What About Mental Health?

There is substantial evidence from several sources, including the Journal of Child Psychology and Psychiatry and BMC Medicine , that abortions do not solve mental issues, and usually aggravate them, even when compared with the issues that sometimes develop in miscarriage cases and others. The research presented by the British Journal of Psychiatry concludes that long term mental health problems in the wake of induced abortions increase, and the probability of depression, anxiety, guilt, etc. goes up by 81% compared to mothers who carried their baby until birth. It is clear that mental health reasons worsen with abortion and compound the problem, rather than relieving such symptoms.

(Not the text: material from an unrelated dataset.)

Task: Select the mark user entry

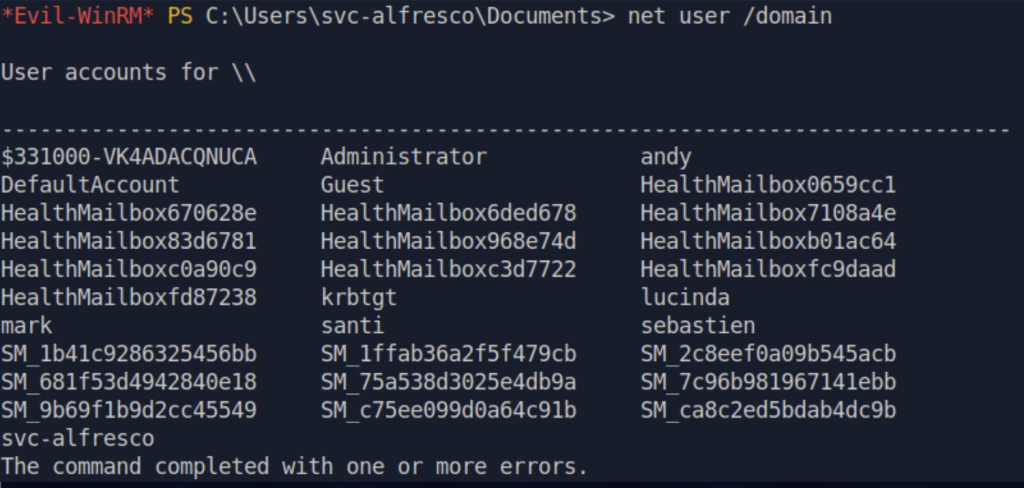Action: pos(27,325)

A handful of recent studies that allege that abortion is beneficial to the mental health of women invariably suffer from an extreme conflict of interest since they are usually either done by organizations that perform abortions themselves or aggressively advocate for them.6


The percentage of abortions that are performed out of "medical necessity" is a dynamic statistic, but in the United States, cases of true medical necessity are exceedingly rare or nonexistent. They are in no way a justification for abortion.

The rare cases when the mother and child cannot both be saved should not be called medically necessary abortions , because effort is made to preserve both the lives of child and mother. In these instances, the only way to save the mother is by delivering, not killing, the baby.